Con el sustantivo tan sugerente de «disidencias» sumado al concepto que tenemos de canto gregoriano, pudimos comprobar de la mano de un estudioso cómo la unificación o intento de normalizar siempre supone perder identidad, más cuando además se realiza desde la imposición y el nepotismo. Interesantísimas teorías, bien documentadas como siempre en Ángel Medina, sobre los distintos cantos gregorianos repasando desde los orígenes hasta nuestros días sin olvidarse de Solesmes, Carlomagno, el Papado, Trento, Silos o nuestras Pelayas, de las distintas liturgias que acabarán prohibidas por la romana, trufado todo de anécdotas realmente jugosas. Impresionante el discurrir de la notación musical y su ejecución, las letras latinas, los tropos y secuencias, la tradición oral, el abrir los ojos sabiendo que siempre hubo disidentes que intentaban mantener lo propio como seña de identidad que no debemos perder, y siendo genial el juicio por considerar hereje la hispánica (visigoda y mozárabe), con la quema de los dos «misales» romano e hispano saltando éste del fuego que finalmente fue pateado por el rey Alfonso VI para volver a convencernos de que la ley es lo que diga el rey, tan vigente en pleno siglo XXI.

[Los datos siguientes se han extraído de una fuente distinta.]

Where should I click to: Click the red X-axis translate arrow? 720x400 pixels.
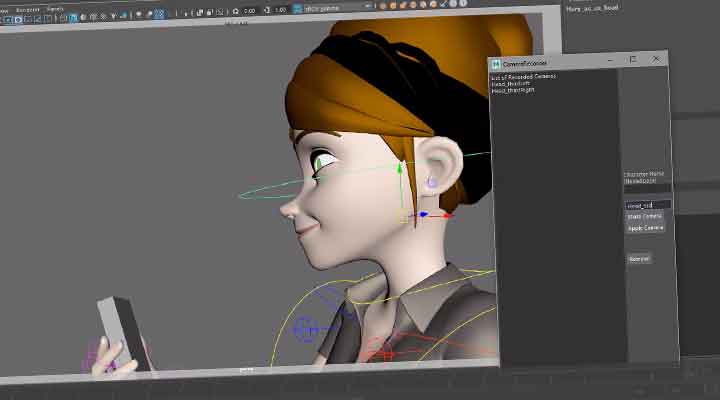click(446, 214)
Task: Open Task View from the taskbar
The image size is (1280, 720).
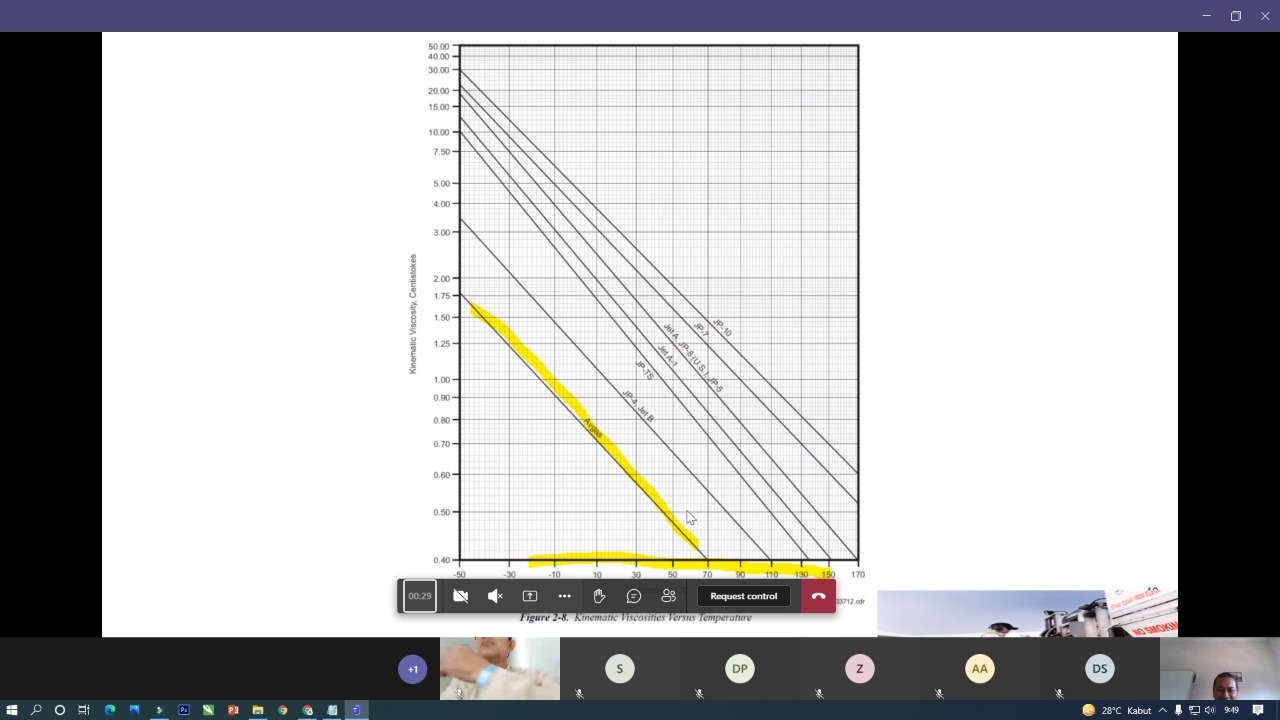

Igualmente maravilloso el análisis que el profesor Medina hizo de los «gori gori«, onomatopeya infantil para expresar lo ilegible de los cantos en las misas de difuntos, explicándonos cómo se pagaban hasta no hace mucho, siendo una fuente de ingresos tan imponente lo que suponían esas liturgias cantadas a toda prisa, porque entonces los curas cumplían a rajatabla, o la visión que la orden de Cluny tenía, no ya del arte o la decoración llevada al mínimo, incluyendo el gregoriano melismático para despojarlo de tanto adorno -que finalmente no se llevó a cabo- y de la regla benedictina del ora et labora que aún hoy parece rota olvidando la segunda parte, puede que por considerar el trabajo como castigo divino para los católicos (cosecha propia). Sabedor de las críticas que los llamados gregorianistas tienen hacia estas visiones, su razonamiento es apabullante por aplicar el sentido común del conocimiento.

Simpática la reflexión sobre Cielo e Infierno, en manos de Dios, y el Purgatorio con entrada y salida, direcciones incluidas, cuyas llaves están manejadas por la Iglesia, inventora del lugar más concurrido de la eternidad. Admiración por el saber enciclopédico del egregio catedrático al que siempre da gusto escuchar.

Por supuesto que no podía olvidar en esta lección, imposible de resumir, hacer referencias al ritmo, la polifonía, los instrumentos que estaban presentes en las liturgias hasta que, como suele suceder, algún avispado decide prohibirlos, con todo lo que ello supuso, citando el curioso caso del serpentón.

Y así con todos los puntos desgranados durante más de una hora de estos «cantos gregorianos» sin olvidarse de los populares, transmitidos oralmente de generación en generación, manteniendo desde la lejanía la identidad y evitando prohibiciones al preservarse geográficamente, como su estudiada «Misa de gaita» que pondría el broche de oro a una clase tan amena que el tiempo pasó volando. Gracias a mi querido Medina y enhorabuena a la JAM de Asturias por seguir instruyendo y deleitando con palabras musicales y música sin palabras. Los jueves no son santos y hasta el 23 de abril queda mucho por delante.